• **Work task**
Nothing but an exact copy of the records below counts as the answer.

• **Stored items**

§

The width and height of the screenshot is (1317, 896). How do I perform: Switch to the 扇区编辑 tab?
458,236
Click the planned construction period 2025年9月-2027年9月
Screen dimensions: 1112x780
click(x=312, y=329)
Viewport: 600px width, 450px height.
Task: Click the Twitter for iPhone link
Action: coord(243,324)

§

• **Result of this task**
The width and height of the screenshot is (1317, 896). How do I perform: Switch to the 扇区编辑 tab?
458,236
Click the planned construction period 2025年9月-2027年9月
Screen dimensions: 1112x780
click(x=312, y=329)
Viewport: 600px width, 450px height.
Task: Click the Twitter for iPhone link
Action: coord(243,324)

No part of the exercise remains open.